**GIVEN TEXT**:
+++

Additional cache memory would be wasteful, because it does not improve performance commensurate with the added area. The designer can also perform similar evaluation on myriad other processor options such as register-file size, size and distribution of local memories, and additional instructions. Proper selection of configuration options results in a processor core with the most "bang-per-gate."
The area cost required to accelerate a particular algorithm is similar whether an SoC is designed with a configurable processor or a fixed processor with RTL accelerators. However, if the application consists of many processes that must run concurrently, a fixed processor with RTL acceleration will have area advantages due to its superior parallelism.
As stated earlier, a designer can create several RTL accelerators that execute multiple processes in parallel to increase system performance. Although the designer can achieve the same performance through the use of multiple configurable processors, the area required for such an approach is likely to be greater than for one fixed processor and several hardware accelerators.
Power efficiency is paramount for portable systems. Even when the system gets its juice from a wall socket, power efficiency is important because high power translates into increased system costs including bigger power supplies, fans, and even higher cabinet or case costs.
The more gates on a chip that switch every clock cycle, the more power a chip will consume. As mentioned earlier, designing a custom RTL block may have a gate-count advantage when the system requires the performance attained by executing many processes in parallel. It follows that the smaller gate-count requirement of a custom RTL accelerator translates into less power consumption than a multiple processor-based implementation, as long as this approach delivers the required performance.
In some cases, RTL implementations are more cycle efficient than software-based implementations running on a configurable processor. The equation below shows that the dynamic power dissipation for a CMOS gate is proportional to the processor's switching frequency (fp).
An RTL implementation may operate at a reduced frequency compared to a configurable processor implementation, and will consequently consume less power for a given performance level. In addition, the savvy SoC designer will further reduce power by throttling clocks to every circuit in the design. For this reason, a fixed processor with RTL acceleration may offer an advantage for low power designs.
Still, designing with a configurable processor may provide access to power saving features that minimize the power differences between the two approaches. Rather than designing power-efficient RTL, designers may configure processors with power-efficient features.
For example, designers can configure Xtensa processors that use functional clock gating to dynamically control clocks to various modules in the processor. If an MPEG-4 algorithm is not currently running, then the clocks to the MPEG-4 acceleration units in the configurable processor are gated off. These acceleration units are only active when the associated instructions execute. Unlike RTL design, Xtensa processor clock gating is configured without extra effort on the designer's part.
There is another power benefit to placing acceleration blocks inside the configurable processor as opposed to outside of a standard processor. Signals between the processing core and internal acceleration blocks don't need to travel across a long and highly loaded external bus. Paths between the processor core and acceleration blocks are relatively short, thereby reducing the power required to drive them.
SoC design and schedule
The traditional approach to SoC design starts with a specification that partitions the system into hardware and software. Hardware and software teams commonly work in isolation from each other at the beginning of a design cycle. Integration is scheduled at the project's end. This approach postpones difficult integration challenges until the tail end of the schedule. Yet unpleasant surprises during the integration phase are commonly cited as one of the main reasons for schedule slippage.

+++

**DATA FOR PROCESSING**:

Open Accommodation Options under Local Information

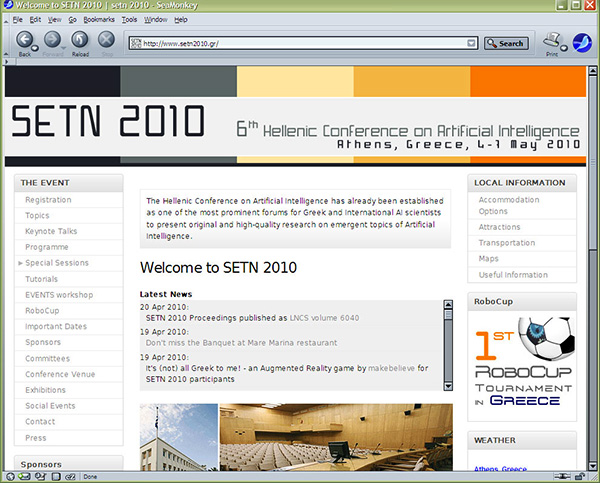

+++

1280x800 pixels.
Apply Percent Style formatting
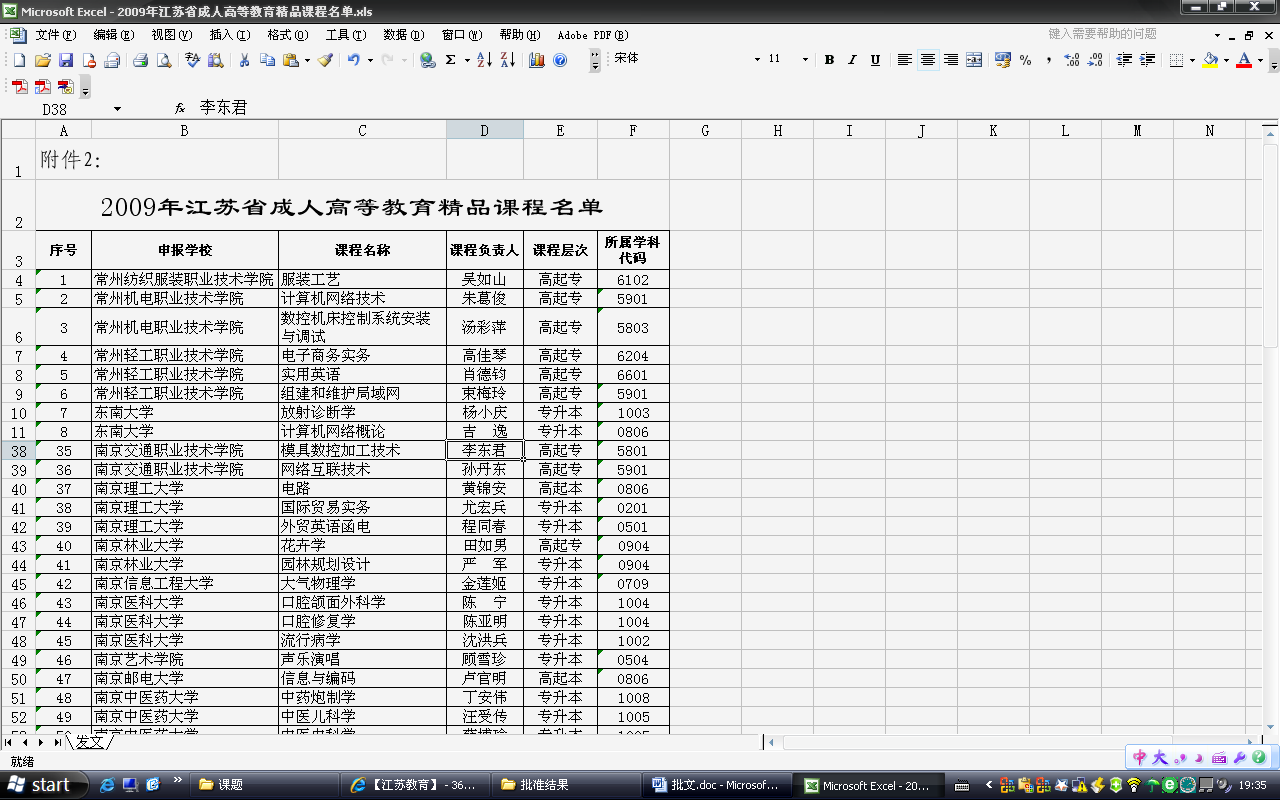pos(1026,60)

+++

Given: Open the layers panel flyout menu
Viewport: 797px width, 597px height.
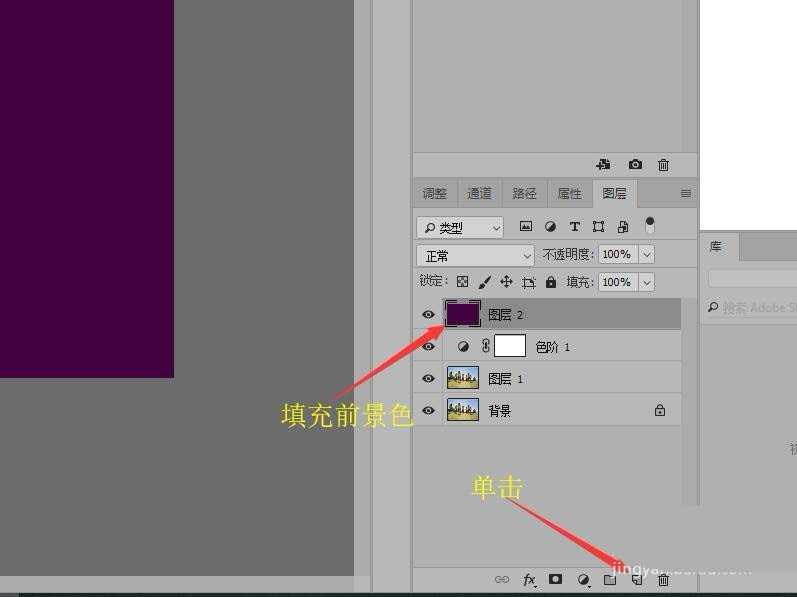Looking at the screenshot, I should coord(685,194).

+++

**REQUIRED TASK 1**: In the records, begin at the line that has "Given: Open the layers panel flyout menu" and stop after the line that has "Looking at the". Change "flyout" to "dropdown" in those lines, keep everything else the same, and leave the pictures out.
**REQUIRED TASK 2**: Go on with the text about SoC design from the point where it stops.

**EXERCISE OUTPUT 1**:
Given: Open the layers panel dropdown menu
Viewport: 797px width, 597px height.
Looking at the screenshot, I should coord(685,194).

**EXERCISE OUTPUT 2**:
When using configurable processors, hardware acceleration blocks are built into the processor as new instructions so there is no integration phase, per se. Rather, the integration phase is replaced with a different set of challenges. When designers add acceleration blocks into a configurable processor, the software and simulation tools must be extended to support the new instructions. Depending on the number and complexity of the new instructions, the effort required to extend the development environment can be significant if these tools are not automatically generated to match the new instructions.
Tensilica's development tools (C compiler, instruction-set simulator, etc.) automatically extend to support new instructions, allowing designers to concentrate on accelerating their application rather than on the development environment. Designers can create several versions of instructions that result in different performance and area profiles. From these, the designer will choose instructions that provide the optimal blend of performance and area. In our experience, designers typically create between 10 and 30 new instructions to accelerate their applications.
Configurable processors offer a considerable time-to-market advantage when applications are described in C/C++. Freely distributed source code for standards-based algorithms such as MPEG-4, JPEG2000, and MP3 are easily found on the Internet. Often, this source code is actually part of the standard. This source code provides a head start when developing an SoC using configurable processors. A designer profiles the application for compute-intensive C expressions or functions and gradually replaces the compute-intensive versions with efficient new ones incorporating designer-defined instructions, while validating the equivalency of the new code to the original C code.
In contrast, the custom RTL accelerator designer must abandon the C source code entirely and develop RTL from the specification. Manual interpretation of a specification is often difficult and error-prone, hence increasing the challenge to the designer. Moreover, designers must wait until accelerator blocks are completed and integrated with other SoC components before performing tests across the entire application.
The configurable processor design approach is better suited for applications with standards that are in flux. Because of the improved methodology of constructing and validating acceleration logic from source code, designers can quickly modify their designs to track modifications to application standards.
A configurable processor design approach is also better suited for projects with goals that are moving targets. For example, an SoC designer may initially implement algorithms in software because simulation results show that performance goals are easily met using this approach. However, as the design phase nears completion, the competitive landscape may change and the performance goals of the design increase or new features may be required.
Rather than shelve the current design and re-architect the entire SoC, the designer can salvage a configurable processor-based architecture by adding new instructions to the configurable processor or changing the software code. A configurable processor based approach thus offers design insurance, allowing designers to hedge their bets against the unexpected.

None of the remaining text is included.